> _Selected passage_
>>

That it doesn't have a boiler, doesn't mean it has no heating system, only that the boiler was replaced by something else.
If it had been replaced with a different kind of heating system why should he have been concerned about the "missing" boiler?
From the linked article on the IJ site:
The fact that there were permits and documentation on file for the removal, makes me think that the home had a steam heat system replace with something else, not that the boiler was removed and nothing else installed in it's place.
His crime was not getting the boiler inspected the year before it was removed. The injustice is that he didn't own the place at the time the boiler wasn't inspected, yet he's still liable.
Reminds me of when my father went through the process of adding an addition to his house. The previous owner had built a greenhouse without a permit. The building inspector wouldn't approve the addition unless my dad tore down the greenhouse. There wasn't anything wrong with it other than the previous owner didn't ask for permission to build it. So he tore it down and now he doesn't have a greenhouse since it would cost ten grand to replace.
Inspectors like that need to be tarred and feathered.
Your father's remedy is to sue the previous owner since he's the guy that put up the greenhouse without the proper permit.
I feel bad for your dad, but if we have building codes, there need to be mechanisms to enforce them. Once the city becomes aware that something was put up in violation of the code, do you think they should just ignore it?
No, that is not a remedy. That is fucking stupid. JFC.
Assuming no statute of limitations problem, that is absolutely a remedy. The previous owner was negligent in putting the greenhouse up without the proper permits and it was entirely foreseeable that the current owner might incur financial loss as a result. Chances are good the previous owner will turn the lawsuit over to his homeowners insurance, which will likely settle the case.
There was no financial loss. The greenhouse was torn down. He didn't rebuild.
Yes there was. The property is now less valuable because it doesn't include a greenhouse.
Ah, but an illegal greenhouse has no value. Ergo, no loss. :^)
Oh, fuck all y'all.
Yes, JUST IGNORING IT is a perfectly good solution. The greenhouse presents no risk and has existed for at least a decade without leaping out and harming anybody.
It may not be insurable, and THAT would maybe be litigable or negotiable in some way, but no, that inspector was not obliged to take that stance. Nothing in the article indicates the new addition had anything to do with it, either.
The more basic question is whether the lack of a permit caused any danger to persons or property. The correct remedy (assuming the permitting process serves any legitimate purpose, which is doubtful) would be to allow after-the-fact obtaining of a permit for the already constructed greenhouse. Perhaps some small increase over the standard permit fee for not getting it initially but certainly there is no need for the punitive remedy of tearing down a perfectly safe greenhouse.

<<

> _Information shown_
>>

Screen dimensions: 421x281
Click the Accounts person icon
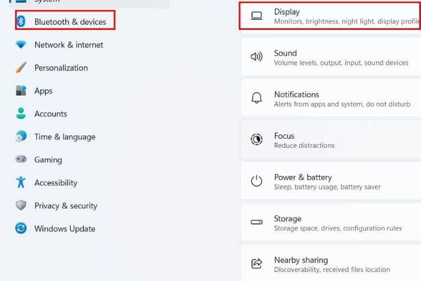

<<

> _Given request_
In the permit discussion, rename "greenhouse" to "garden shed" while restating the part starting with "Reminds me of" and going on through "the proper permit.". None of the material is needed here.

> _Response_
Reminds me of when my father went through the process of adding an addition to his house. The previous owner had built a garden shed without a permit. The building inspector wouldn't approve the addition unless my dad tore down the garden shed. There wasn't anything wrong with it other than the previous owner didn't ask for permission to build it. So he tore it down and now he doesn't have a garden shed since it would cost ten grand to replace.
Inspectors like that need to be tarred and feathered.
Your father's remedy is to sue the previous owner since he's the guy that put up the garden shed without the proper permit.